Io ora sono finita in un altro corso interfacoltà(lettere ed economia)giusto per avere qualche base economica in più e sperare!Scelta folle viste le mie critiche???no, l unica e nn indolore...pesanti debiti da recuperare...
Per cui..meglio le lauree tradizionali o un organizzazione più sensata di questi corsi strambi!!!!

n° 2
Kikka mercoledì, 12 marzo 2008

Scienze gastronomica

Io sto frequentando il I anno di Scienze Gastronomiche a Pollenzo... è molto interessante... in poche parole bellissimo e non è solo studio e basta come nelle facoltà tradizionali... cmq non si cucina, a differenza di quello che pensano in molti!!

n° 1
flenny1 giovedì, 13 marzo 2008

Re: Scienze gastronomica

e cosa fate in queste facoltà?...sono curiosa...

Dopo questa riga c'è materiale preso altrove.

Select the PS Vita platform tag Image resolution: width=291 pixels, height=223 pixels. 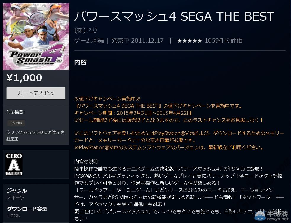[x=16, y=123]
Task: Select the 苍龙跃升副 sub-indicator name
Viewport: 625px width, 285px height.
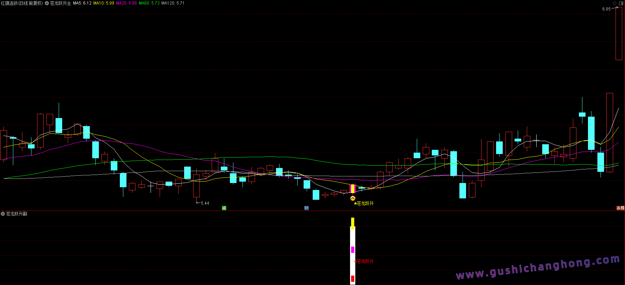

w l'arsenal giovedì, 13 marzo 2008

x flenny

si radono i peli del culo

W lo United giovedì, 29 maggio 2008

Re: x flenny

te piacerebbe eh, frociò?



si radono i peli del culo

Francesco mercoledì, 12 marzo 2008

Re: Scienze gastronomica

Sono corsi di laurea che nn servono assolutamente a niente, se nn ad acquisire finanziamenti su finanziameti, a tutto danno di altri corsi di laurea, del'università e dell'istruzione in generale.